L'histoire :
Cette sortie au centre culturel en compagnie de son épouse est pour Bruno un terrible et douloureux constat : le jazz et les conversations aux relents moisis avec la nomenklatura de la petite ville l’emmerdent incommensurablement. Pourtant, la soirée se termine sur un sursaut d’espoir quand Bruno aperçoit, parmi la foule qui s’agglutine autour des bulles de champagnes et des petits fours, une jolie journaliste qui le fait craquer en moins de deux. Le retour au domicile avec son épouse et encore plus silencieux que d’habitude : le quadra est définitivement conquis, absorbé par le souvenir de cette fée brune griffonnant sur son carnet. Du reste, ce (peut-être) coup de foudre tombe à pic : Bruno ne supporte plus la vie paisible des dimanches avec les beaux-parents envahissants, les reproches à peine dissimulés de sa femme, l’indifférence crasse de ses élèves et la philosophie footaballistique de ses collègues. Aussi, lorsqu’au bout du rouleau, il se retrouve par hasard, et la larme à l’œil, à siroter un whisky chez un dentiste amateur de jazz et de poésie porno, son cœur tressaute au galop quand ce dernier lui prête un roman dont le marque page n’est autre qu’une photo de celle qui hante ses jours et ses nuits…

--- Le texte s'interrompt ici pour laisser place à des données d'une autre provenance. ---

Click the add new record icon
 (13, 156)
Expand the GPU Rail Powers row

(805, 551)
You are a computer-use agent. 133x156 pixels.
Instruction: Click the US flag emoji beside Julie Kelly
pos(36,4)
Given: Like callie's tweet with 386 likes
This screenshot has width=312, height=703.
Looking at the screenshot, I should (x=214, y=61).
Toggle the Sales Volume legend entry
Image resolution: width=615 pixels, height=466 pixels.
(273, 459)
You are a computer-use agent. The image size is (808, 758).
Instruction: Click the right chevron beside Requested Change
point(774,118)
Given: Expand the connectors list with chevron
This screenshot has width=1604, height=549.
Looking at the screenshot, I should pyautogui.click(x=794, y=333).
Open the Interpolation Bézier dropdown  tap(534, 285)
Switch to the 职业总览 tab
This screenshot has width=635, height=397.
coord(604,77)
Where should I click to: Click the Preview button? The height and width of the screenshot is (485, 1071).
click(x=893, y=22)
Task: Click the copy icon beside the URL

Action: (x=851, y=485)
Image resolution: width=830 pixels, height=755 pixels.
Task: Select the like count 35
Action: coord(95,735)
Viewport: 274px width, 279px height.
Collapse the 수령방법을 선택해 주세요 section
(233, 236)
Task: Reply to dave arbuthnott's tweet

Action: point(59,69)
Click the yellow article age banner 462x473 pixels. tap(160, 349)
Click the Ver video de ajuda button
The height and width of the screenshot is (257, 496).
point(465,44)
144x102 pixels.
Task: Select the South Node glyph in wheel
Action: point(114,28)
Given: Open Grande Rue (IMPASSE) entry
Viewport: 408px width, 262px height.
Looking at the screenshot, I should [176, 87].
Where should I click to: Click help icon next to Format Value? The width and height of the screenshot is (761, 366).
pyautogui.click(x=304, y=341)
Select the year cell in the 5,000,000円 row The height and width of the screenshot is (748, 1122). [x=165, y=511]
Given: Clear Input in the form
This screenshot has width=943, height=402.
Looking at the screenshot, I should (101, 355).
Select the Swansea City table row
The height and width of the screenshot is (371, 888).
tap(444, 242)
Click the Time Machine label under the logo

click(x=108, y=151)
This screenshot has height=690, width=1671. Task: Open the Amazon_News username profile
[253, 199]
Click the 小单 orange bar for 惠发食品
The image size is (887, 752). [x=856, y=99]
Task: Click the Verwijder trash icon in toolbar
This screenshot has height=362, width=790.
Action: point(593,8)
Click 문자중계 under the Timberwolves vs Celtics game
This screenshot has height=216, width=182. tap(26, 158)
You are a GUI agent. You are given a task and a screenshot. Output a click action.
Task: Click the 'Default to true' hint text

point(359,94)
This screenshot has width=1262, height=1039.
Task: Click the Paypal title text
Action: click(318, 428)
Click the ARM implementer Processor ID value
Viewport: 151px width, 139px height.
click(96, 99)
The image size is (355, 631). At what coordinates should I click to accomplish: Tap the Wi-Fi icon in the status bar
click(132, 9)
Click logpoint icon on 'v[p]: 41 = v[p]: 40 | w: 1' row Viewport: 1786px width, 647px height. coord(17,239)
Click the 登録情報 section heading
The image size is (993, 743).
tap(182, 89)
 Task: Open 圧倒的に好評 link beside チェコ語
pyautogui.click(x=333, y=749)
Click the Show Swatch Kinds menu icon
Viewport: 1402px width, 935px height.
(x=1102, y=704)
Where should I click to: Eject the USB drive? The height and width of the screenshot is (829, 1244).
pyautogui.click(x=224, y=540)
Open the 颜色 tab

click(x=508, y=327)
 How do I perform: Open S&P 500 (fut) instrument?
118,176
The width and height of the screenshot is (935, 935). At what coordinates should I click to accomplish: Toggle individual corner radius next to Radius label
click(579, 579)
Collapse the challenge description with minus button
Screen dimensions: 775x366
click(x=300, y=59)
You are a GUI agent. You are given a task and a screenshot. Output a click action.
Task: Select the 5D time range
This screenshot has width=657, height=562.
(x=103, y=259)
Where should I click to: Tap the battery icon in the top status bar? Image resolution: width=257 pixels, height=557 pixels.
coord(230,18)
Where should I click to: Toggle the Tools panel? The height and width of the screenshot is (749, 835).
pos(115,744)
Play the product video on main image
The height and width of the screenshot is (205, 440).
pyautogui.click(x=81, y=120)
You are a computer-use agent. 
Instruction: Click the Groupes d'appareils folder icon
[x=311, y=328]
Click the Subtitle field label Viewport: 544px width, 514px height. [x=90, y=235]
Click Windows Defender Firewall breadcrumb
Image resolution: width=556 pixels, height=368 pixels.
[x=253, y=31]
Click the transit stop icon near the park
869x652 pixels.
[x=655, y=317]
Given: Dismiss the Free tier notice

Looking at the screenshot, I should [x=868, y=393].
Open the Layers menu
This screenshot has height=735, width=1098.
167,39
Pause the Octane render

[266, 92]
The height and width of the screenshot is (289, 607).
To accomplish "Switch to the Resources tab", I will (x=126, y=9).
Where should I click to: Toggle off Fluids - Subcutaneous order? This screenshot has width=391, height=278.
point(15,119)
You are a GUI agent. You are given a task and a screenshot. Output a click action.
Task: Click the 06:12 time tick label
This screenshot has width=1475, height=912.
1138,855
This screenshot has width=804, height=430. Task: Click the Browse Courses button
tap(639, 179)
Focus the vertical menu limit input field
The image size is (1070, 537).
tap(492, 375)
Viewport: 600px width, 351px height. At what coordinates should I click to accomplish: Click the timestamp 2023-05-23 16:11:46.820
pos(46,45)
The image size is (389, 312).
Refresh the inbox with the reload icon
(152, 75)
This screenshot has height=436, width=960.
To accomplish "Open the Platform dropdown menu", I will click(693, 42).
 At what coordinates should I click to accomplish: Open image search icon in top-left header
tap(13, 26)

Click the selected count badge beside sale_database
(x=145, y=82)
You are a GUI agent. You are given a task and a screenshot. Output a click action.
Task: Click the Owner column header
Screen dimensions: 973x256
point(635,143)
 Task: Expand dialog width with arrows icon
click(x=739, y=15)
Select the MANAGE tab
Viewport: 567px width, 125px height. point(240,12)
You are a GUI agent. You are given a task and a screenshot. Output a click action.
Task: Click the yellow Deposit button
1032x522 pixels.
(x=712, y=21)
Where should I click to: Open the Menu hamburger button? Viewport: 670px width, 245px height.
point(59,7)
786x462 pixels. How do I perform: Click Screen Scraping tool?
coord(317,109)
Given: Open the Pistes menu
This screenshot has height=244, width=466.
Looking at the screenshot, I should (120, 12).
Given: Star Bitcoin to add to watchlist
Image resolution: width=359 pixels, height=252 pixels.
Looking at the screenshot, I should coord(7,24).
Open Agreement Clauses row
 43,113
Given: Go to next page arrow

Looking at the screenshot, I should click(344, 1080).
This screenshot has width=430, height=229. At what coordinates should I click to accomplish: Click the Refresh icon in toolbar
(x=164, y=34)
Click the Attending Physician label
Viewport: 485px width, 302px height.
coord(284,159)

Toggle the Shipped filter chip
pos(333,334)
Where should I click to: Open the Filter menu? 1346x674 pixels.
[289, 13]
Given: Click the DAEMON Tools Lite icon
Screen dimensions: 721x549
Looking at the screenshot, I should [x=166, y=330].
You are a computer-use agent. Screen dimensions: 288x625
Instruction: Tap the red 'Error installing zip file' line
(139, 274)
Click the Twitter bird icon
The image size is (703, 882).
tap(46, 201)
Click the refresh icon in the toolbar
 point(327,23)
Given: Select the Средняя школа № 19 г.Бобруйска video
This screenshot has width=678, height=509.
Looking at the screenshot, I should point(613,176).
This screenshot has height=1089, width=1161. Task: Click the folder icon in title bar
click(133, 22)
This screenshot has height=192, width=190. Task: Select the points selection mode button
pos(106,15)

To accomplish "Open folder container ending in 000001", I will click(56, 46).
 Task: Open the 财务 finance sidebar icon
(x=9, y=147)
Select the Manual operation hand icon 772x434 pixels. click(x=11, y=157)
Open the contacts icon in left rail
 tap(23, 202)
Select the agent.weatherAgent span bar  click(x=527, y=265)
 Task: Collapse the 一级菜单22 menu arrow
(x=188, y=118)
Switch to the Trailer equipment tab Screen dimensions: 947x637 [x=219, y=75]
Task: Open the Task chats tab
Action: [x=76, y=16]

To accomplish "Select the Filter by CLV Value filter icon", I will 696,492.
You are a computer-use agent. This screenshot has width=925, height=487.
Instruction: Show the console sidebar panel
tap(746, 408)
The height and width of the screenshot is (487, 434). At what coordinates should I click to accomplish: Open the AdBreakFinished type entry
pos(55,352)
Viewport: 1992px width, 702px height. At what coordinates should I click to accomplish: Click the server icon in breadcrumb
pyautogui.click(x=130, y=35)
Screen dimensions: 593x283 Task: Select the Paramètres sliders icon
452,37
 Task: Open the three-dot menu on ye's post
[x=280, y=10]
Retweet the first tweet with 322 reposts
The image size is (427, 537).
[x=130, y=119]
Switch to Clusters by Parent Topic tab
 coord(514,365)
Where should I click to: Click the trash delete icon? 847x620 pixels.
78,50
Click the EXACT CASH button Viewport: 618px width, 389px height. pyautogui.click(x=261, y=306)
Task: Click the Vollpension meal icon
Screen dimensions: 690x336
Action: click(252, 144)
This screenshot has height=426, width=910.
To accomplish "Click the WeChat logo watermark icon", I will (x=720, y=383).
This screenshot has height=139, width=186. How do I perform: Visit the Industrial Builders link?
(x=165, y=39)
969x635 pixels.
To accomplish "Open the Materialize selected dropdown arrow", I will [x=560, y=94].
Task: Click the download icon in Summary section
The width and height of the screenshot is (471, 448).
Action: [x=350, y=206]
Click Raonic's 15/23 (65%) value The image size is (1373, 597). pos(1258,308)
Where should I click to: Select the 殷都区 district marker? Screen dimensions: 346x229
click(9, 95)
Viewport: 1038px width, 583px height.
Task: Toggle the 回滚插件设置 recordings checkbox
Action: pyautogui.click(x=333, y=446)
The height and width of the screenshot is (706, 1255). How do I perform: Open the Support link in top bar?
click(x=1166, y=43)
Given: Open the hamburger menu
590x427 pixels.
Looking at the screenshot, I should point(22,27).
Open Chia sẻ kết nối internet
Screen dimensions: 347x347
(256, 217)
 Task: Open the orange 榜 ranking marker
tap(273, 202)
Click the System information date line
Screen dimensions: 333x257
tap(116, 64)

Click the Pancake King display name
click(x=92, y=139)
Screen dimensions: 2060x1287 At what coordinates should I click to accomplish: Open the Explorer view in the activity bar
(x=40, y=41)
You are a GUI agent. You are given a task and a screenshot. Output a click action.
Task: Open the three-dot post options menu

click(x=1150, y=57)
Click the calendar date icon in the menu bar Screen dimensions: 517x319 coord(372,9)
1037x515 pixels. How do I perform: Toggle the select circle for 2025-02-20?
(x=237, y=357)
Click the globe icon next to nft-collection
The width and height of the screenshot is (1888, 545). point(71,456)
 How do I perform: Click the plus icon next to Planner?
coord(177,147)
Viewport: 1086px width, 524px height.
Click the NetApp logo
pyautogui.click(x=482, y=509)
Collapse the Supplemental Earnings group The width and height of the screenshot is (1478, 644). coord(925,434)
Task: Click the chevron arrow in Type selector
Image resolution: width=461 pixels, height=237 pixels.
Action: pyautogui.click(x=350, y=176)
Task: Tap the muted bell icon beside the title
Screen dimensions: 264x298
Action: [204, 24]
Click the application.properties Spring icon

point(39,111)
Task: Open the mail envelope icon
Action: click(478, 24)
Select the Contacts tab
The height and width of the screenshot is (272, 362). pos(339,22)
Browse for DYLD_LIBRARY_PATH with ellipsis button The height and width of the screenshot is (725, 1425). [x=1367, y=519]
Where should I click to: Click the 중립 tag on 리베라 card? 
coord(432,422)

Ce qu'on en pense sur la planète BD :
Il ne s’étale pas Bruno, ne fait pas de grandes théories. Il est simplement triste, Bruno, las de subir une existence qu’il aurait voulue colorée comme des peintures de Cézanne, une dans laquelle il aurait fait l’artiste, le pinceau à la main. Peu bavard, il écoute, Bruno, et laisse construire pour lui une existence qu’« étriquent » petit à petit, femme, beaux-parents, enfants, élèves et matérialisme galopant. Fatigué d’avancer, il tombe véritablement quand, comble de déveine absolue, le rebond qu’il tentait d’amorcer, grâce à un coup de foudre salvateur, est stoppé net par un refus cinglant : l’amour l’aide à creuser un peu plus le trou… Servi par un nuancier noir et gris, des cadrages portant les silences et une incroyable galerie de regards absents, cette chronique brosse avec justesse, mais aussi avec un pessimisme désarmant, une crise existentielle : celle d’un bambin de 40 ans atterré par le constat qu’il n’a plus d’autre choix que grandir. Malgré ce ton volontairement triste, le dessin qui se charge d’accentuer l’intention et une conclusion en forme de retour au point zéro, cette dégringolade se révèle particulièrement attachante. Peut-être parce qu’elle laisse le sentiment de partager une quelconque intimité ou parce qu’elle nous donne envie de colorier, avant qu’il ne soit trop tard, notre propre grisaille. Un album touchant, en tous cas, inaugurant la nouvelle collection Mimosa (pas vraiment la couleur de l’album pourtant…) chez Les Enfants Rouges.